These robots were introduced to hotels as a novelty, something guests can share on social media but nothing that would provide a significant competitive edge in the market. Today, they are helping hotels provide autonomous guest room deliveries amid a global pandemic.
Robots in hospitality don’t carry luggage, record reservations, or make guest room beds, but they can vacuum floors and provide room service. Their true value is realized through their ability to capture the guest’s attention while offering traditional hotel services without endangering employees. This is still a niche investment in hospitality, but it has the potential to become a differentiator for some hotels.
Direct Messaging/Digital Concierge
Communicating with travelers is complicated with limited staff. However, hotels are making use of mobile technology to create more efficient ways to speak with guests on their terms, while also offering more property information through digital channels.
Hotel brands have made a push to meet guests on their personal devices by establishing branded smartphone apps as the ideal platform to use when making bookings. They are starting to succeed, partly by gating select services behind direct bookings (such as free Wi-Fi or keyless check in), or simply by offering a better value in price comparisons.
If guests want to access keyless check-in or other similar services, they are likely already using a branded app, making these platforms the ideal way to communicate directly with travelers through messaging or push notifications. This growing segment for hotel technology is quickly gaining interest from operators, and whether or not guests take to text messaging amid current market conditions will likely decide its place in the hotel of tomorrow.
Any technology that improves the level of control hotel guests have over their stay fared well over the past decade, with keyless check-in leading the charge. Guests have wanted the option to skip the front desk before they had to contend with a global pandemic. Today, the technology just makes sense.
Allowing travelers the option to head straight to the guest room, no strings attached, is one of the factors that allowed hotels to maintain an occupancy rate of 42.2 percent by this June. This technology is a natural step of most hotel companies’ mobile strategy and has already become standard practice for new builds across the industry for good reason.

# [Exercise data]
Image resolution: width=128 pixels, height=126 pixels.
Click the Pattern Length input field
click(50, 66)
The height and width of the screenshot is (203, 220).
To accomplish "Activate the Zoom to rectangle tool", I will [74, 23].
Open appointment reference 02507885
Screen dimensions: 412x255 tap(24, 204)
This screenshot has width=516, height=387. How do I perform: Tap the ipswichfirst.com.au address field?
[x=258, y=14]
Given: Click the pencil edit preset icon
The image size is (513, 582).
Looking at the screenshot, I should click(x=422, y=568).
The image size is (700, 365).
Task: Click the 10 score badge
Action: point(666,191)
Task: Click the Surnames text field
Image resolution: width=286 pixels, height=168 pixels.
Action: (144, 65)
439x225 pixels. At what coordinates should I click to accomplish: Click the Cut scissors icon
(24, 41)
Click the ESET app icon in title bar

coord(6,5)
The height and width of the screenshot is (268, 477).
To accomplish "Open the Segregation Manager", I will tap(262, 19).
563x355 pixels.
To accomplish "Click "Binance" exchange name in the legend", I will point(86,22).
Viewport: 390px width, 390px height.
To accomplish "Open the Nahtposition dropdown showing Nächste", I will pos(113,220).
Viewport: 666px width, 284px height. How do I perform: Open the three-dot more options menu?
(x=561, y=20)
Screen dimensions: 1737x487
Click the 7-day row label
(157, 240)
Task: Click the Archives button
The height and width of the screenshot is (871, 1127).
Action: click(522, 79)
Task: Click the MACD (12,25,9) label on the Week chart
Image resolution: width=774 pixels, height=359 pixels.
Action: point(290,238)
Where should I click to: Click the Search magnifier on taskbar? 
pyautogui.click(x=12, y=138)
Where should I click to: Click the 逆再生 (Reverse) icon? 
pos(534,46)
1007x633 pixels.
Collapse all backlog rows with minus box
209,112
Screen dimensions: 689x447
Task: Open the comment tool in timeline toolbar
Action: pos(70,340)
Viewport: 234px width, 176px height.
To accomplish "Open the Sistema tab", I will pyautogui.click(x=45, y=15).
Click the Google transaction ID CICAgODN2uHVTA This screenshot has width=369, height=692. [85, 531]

# [Task set]
a – Retype the hotel technology article from "These robots were" to "amid a global pandemic.".
b – Write the next part of the hotel technology article, picking up after its last sentence.

# [Answers to the exercises]
a –
These robots were introduced to hotels as a novelty, something guests can share on social media but nothing that would provide a significant competitive edge in the market. Today, they are helping hotels provide autonomous guest room deliveries amid a global pandemic.

b –
One of the greatest shifts in hotels over the past decade has been the diminished importance of the guest room TV in favor of fast Wi-Fi and technology that interfaces directly with guest devices. The TV will likely always have a place in the guest room, but hotels are struggling to find a way to best activate that space. However, technology such as wireless casting of guest devices to the TV has taken off. Hotels will have to find better ways to interact with guests using their own devices going forward, as their attention is unlikely to return to on-property devices at the level it was before.
Innovation Is Still Imperative
Technology’s place in hospitality often reflects the intentions of the industry at its core: the desire to understand guests, grow profitability, improve efficiency, and elevate the hotel experience. With that in mind it makes sense that technology geared toward entertainment or external services doesn’t present as much immediate value as technology that optimizes revenue, improves operations, enables greater communication with guests, and manages your property’s reputation.
Hotels have been resourceful with the technology they have chosen, and technology’s importance within hospitality will only continue to grow. Operators know what works. Now is the time to embrace the tools most meaningful to your organization and take the necessary steps to remain innovative and competitive in an ever-changing business landscape.